====== Record extracts ======

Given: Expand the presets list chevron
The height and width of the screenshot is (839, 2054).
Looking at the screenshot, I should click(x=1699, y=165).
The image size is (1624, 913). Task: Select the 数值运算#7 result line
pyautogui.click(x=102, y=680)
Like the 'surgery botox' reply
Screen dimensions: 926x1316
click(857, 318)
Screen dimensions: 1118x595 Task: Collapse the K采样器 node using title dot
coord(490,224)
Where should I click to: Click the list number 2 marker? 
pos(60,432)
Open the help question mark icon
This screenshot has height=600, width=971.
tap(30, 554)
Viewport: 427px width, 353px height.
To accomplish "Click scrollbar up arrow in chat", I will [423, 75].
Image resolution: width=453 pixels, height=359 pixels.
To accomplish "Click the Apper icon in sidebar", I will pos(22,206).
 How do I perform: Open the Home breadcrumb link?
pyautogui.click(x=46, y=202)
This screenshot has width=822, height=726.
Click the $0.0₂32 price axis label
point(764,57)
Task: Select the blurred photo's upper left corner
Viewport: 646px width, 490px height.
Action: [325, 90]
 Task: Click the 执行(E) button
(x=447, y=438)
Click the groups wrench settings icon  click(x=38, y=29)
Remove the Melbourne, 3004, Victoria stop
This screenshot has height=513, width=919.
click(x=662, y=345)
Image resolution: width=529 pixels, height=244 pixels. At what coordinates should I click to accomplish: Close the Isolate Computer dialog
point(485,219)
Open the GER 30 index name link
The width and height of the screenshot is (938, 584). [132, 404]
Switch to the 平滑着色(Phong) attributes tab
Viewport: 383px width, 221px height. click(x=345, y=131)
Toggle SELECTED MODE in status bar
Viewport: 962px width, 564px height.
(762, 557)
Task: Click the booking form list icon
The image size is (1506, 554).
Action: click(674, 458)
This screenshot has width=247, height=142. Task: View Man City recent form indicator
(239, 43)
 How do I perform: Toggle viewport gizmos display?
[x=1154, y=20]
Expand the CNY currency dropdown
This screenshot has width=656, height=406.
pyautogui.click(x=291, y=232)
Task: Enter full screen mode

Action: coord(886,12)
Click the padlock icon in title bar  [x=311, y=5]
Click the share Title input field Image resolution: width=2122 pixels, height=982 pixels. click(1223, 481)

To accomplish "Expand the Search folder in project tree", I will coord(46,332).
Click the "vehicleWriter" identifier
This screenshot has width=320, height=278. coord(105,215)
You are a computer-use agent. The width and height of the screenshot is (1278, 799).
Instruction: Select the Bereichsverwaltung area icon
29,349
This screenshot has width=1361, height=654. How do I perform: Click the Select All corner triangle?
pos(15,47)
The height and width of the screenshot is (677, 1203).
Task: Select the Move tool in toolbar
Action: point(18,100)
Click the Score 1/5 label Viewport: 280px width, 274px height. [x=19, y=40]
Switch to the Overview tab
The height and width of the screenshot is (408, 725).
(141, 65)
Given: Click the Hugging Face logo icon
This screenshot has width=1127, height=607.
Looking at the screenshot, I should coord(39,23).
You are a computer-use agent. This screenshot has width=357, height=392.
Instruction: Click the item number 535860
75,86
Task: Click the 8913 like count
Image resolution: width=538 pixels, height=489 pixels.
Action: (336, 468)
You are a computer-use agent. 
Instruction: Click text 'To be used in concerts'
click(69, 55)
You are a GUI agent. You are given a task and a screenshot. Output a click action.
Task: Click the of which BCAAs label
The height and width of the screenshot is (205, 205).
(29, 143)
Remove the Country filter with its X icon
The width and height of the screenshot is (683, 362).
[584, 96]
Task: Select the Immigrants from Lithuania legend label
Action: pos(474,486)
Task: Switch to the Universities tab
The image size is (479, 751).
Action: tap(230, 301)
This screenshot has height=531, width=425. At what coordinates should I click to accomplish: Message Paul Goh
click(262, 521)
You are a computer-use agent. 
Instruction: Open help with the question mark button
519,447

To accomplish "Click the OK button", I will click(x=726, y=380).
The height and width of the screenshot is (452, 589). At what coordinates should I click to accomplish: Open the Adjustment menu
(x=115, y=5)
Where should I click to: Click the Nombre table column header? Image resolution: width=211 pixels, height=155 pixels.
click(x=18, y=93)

======

Problem statement
Retype all of the rows above line for line, with no changes.

Problem solution
Given: Expand the presets list chevron
The height and width of the screenshot is (839, 2054).
Looking at the screenshot, I should click(x=1699, y=165).
The image size is (1624, 913). Task: Select the 数值运算#7 result line
pyautogui.click(x=102, y=680)
Like the 'surgery botox' reply
Screen dimensions: 926x1316
click(857, 318)
Screen dimensions: 1118x595 Task: Collapse the K采样器 node using title dot
coord(490,224)
Where should I click to: Click the list number 2 marker? 
pos(60,432)
Open the help question mark icon
This screenshot has height=600, width=971.
tap(30, 554)
Viewport: 427px width, 353px height.
To accomplish "Click scrollbar up arrow in chat", I will [423, 75].
Image resolution: width=453 pixels, height=359 pixels.
To accomplish "Click the Apper icon in sidebar", I will pos(22,206).
 How do I perform: Open the Home breadcrumb link?
pyautogui.click(x=46, y=202)
This screenshot has width=822, height=726.
Click the $0.0₂32 price axis label
point(764,57)
Task: Select the blurred photo's upper left corner
Viewport: 646px width, 490px height.
Action: [325, 90]
 Task: Click the 执行(E) button
(x=447, y=438)
Click the groups wrench settings icon  click(x=38, y=29)
Remove the Melbourne, 3004, Victoria stop
This screenshot has height=513, width=919.
click(x=662, y=345)
Image resolution: width=529 pixels, height=244 pixels. At what coordinates should I click to accomplish: Close the Isolate Computer dialog
point(485,219)
Open the GER 30 index name link
The width and height of the screenshot is (938, 584). [132, 404]
Switch to the 平滑着色(Phong) attributes tab
Viewport: 383px width, 221px height. click(x=345, y=131)
Toggle SELECTED MODE in status bar
Viewport: 962px width, 564px height.
(762, 557)
Task: Click the booking form list icon
The image size is (1506, 554).
Action: click(674, 458)
This screenshot has width=247, height=142. Task: View Man City recent form indicator
(239, 43)
 How do I perform: Toggle viewport gizmos display?
[x=1154, y=20]
Expand the CNY currency dropdown
This screenshot has width=656, height=406.
pyautogui.click(x=291, y=232)
Task: Enter full screen mode

Action: coord(886,12)
Click the padlock icon in title bar  [x=311, y=5]
Click the share Title input field Image resolution: width=2122 pixels, height=982 pixels. click(1223, 481)

To accomplish "Expand the Search folder in project tree", I will coord(46,332).
Click the "vehicleWriter" identifier
This screenshot has width=320, height=278. coord(105,215)
You are a computer-use agent. The width and height of the screenshot is (1278, 799).
Instruction: Select the Bereichsverwaltung area icon
29,349
This screenshot has width=1361, height=654. How do I perform: Click the Select All corner triangle?
pos(15,47)
The height and width of the screenshot is (677, 1203).
Task: Select the Move tool in toolbar
Action: point(18,100)
Click the Score 1/5 label Viewport: 280px width, 274px height. [x=19, y=40]
Switch to the Overview tab
The height and width of the screenshot is (408, 725).
(141, 65)
Given: Click the Hugging Face logo icon
This screenshot has width=1127, height=607.
Looking at the screenshot, I should coord(39,23).
You are a computer-use agent. This screenshot has width=357, height=392.
Instruction: Click the item number 535860
75,86
Task: Click the 8913 like count
Image resolution: width=538 pixels, height=489 pixels.
Action: (336, 468)
You are a computer-use agent. 
Instruction: Click text 'To be used in concerts'
click(69, 55)
You are a GUI agent. You are given a task and a screenshot. Output a click action.
Task: Click the of which BCAAs label
The height and width of the screenshot is (205, 205).
(29, 143)
Remove the Country filter with its X icon
The width and height of the screenshot is (683, 362).
[584, 96]
Task: Select the Immigrants from Lithuania legend label
Action: pos(474,486)
Task: Switch to the Universities tab
The image size is (479, 751).
Action: tap(230, 301)
This screenshot has height=531, width=425. At what coordinates should I click to accomplish: Message Paul Goh
click(262, 521)
You are a computer-use agent. 
Instruction: Open help with the question mark button
519,447

To accomplish "Click the OK button", I will click(x=726, y=380).
The height and width of the screenshot is (452, 589). At what coordinates should I click to accomplish: Open the Adjustment menu
(x=115, y=5)
Where should I click to: Click the Nombre table column header? Image resolution: width=211 pixels, height=155 pixels.
click(x=18, y=93)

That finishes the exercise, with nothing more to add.